◆ Consignes à suivre ◆
a - Selon l'article sur le concert de Crawfish Wallet à Créon, combien de personnes assistent à la soirée de reprise ?
b - Recopiez à l'identique le passage de l'article sur le concert de Crawfish Wallet à Créon qui s'ouvre sur les mots contenant « On teste le » et se clôt sur « toujours très attentive. ».

Grand retour des « Jeudis du jazz » avec Crawfish Wallet

par Philippe Desmond, photos Christine Sardaine.

Créon, jeudi 21 octobre 2021.

En 2019 on célébrait les 10 ans des « Jeudis du Jazz », personne ne se doutait que la suite allait être chaotique. Un seul concert du jeudi en octobre 2020, celui du quartet de Christian Paboeuf, au lieu des quatre habituels de la saison, l’association Larural allait-elle résister à la situation. Oui ! Et la soirée de reprise de ces « Jeudis du jazz » allait montrer que le public n’attendait que ça. Quel plaisir pour une fois de faire la queue devant le centre culturel des Arcades de Créon ; la soirée affiche complet en mode cabaret c’est à dire dégustation, repas et concert, les deux premiers étant optionnels. Deux cents personnes sont là.

On teste le château Mamou, convaincu on l’achète pour accompagner la soupe et la blanquette de veau avant le concert car ici pas de bruits de fourchettes pendant la musique, l’écoute est toujours très attentive.

Et quoi de mieux pour ces retrouvailles et lancer la saison prometteuse que ce groupe si festif, si jovial, Crawfish Wallet. Action Jazz le suit depuis sa création comme le relatent les nombreux articles dans notre blog.

Carliana Cavadore directrice de Larural et Serge Moulinier le musicien-programmateur nous présentent la saison jazz, l’association proposant une programmation dans des domaines très variés. En mode cabaret, Akoy Kartet le jeudi 16 décembre (ici c’est toujours le jeudi avant les petites vacances), Akoda avec son nouveau projet le 10 février 2022 et en mode spectacle Michel Portal et Roberto Negro le 14 avril. On s’en régale à l’avance, pour les vins et le menu ce sera la surprise. http://www.larural.fr/

Mais voilà que s’avance Crawfish Wallet c’est à dire Amandine Cabald-Roche au chant, percussions et washboard – et oui une femme à la planche à laver avec les dés à coudre aux doigts, on reste dans la tradition machiste ! – Gaëtan Martin au trombone, Jean-Michel Plassan au banjo et Fred Lasnier à la contrebasse. En route pour New Orleans avec cette musique si vivante aux forts parfums entremêlés de Louisiane et de Caraïbes.

Crawfish Wallet, le portefeuille en écrevisse, c’est l ‘équivalent de notre « oursin dans les poches » pourtant les musiciens ne sont pas radins bien au contraire ! Quelle générosité dans leur jeu ! Du blues, du gospel, du jazz, des références au vaudou avec « Marie Lavaud » la prêtresse-sorcière, des saveurs d’Antilles pas si loin de NO, des évocations du Mardi Gras, des parades en second line… Rythmique impeccable et contrastée avec les bling du banjo et les blong de la contrebasse – je plaisante – sur laquelle le trombone virevolte. Pour les effets de celui-ci pas d’électronique mais une multitude de sourdines dont Gaëtan Martin se saisit avec habileté, donnant des couleurs différentes à son jeu précis et musical. Ce qu’on peut faire avec un trombone !

◆ Données fournies ◆

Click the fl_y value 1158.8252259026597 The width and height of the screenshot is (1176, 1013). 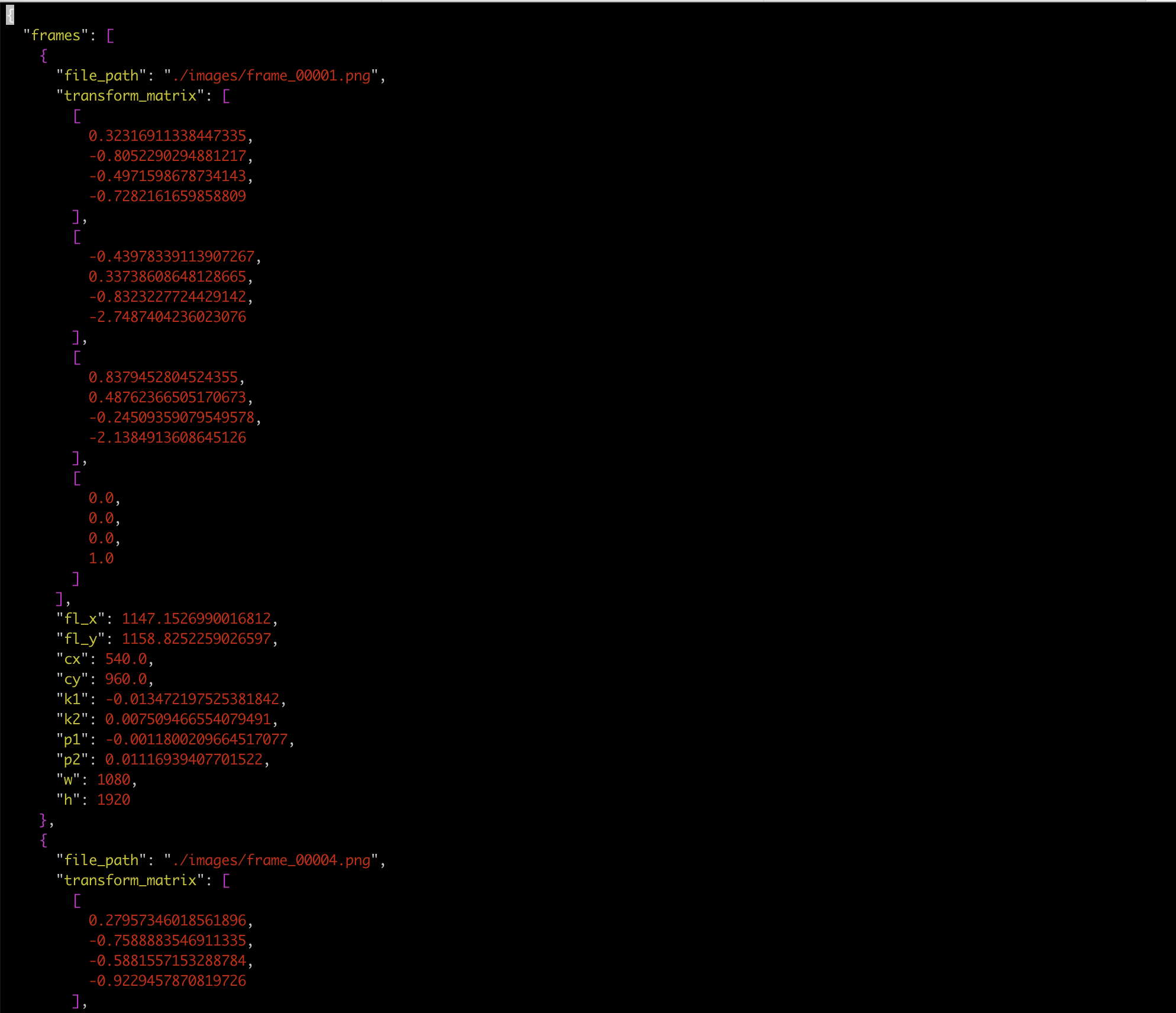pyautogui.click(x=196, y=639)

◆ Réponses attendues ◆
a - Deux cents personnes sont présentes.

b -
On teste le château Mamou, convaincu on l’achète pour accompagner la soupe et la blanquette de veau avant le concert car ici pas de bruits de fourchettes pendant la musique, l’écoute est toujours très attentive.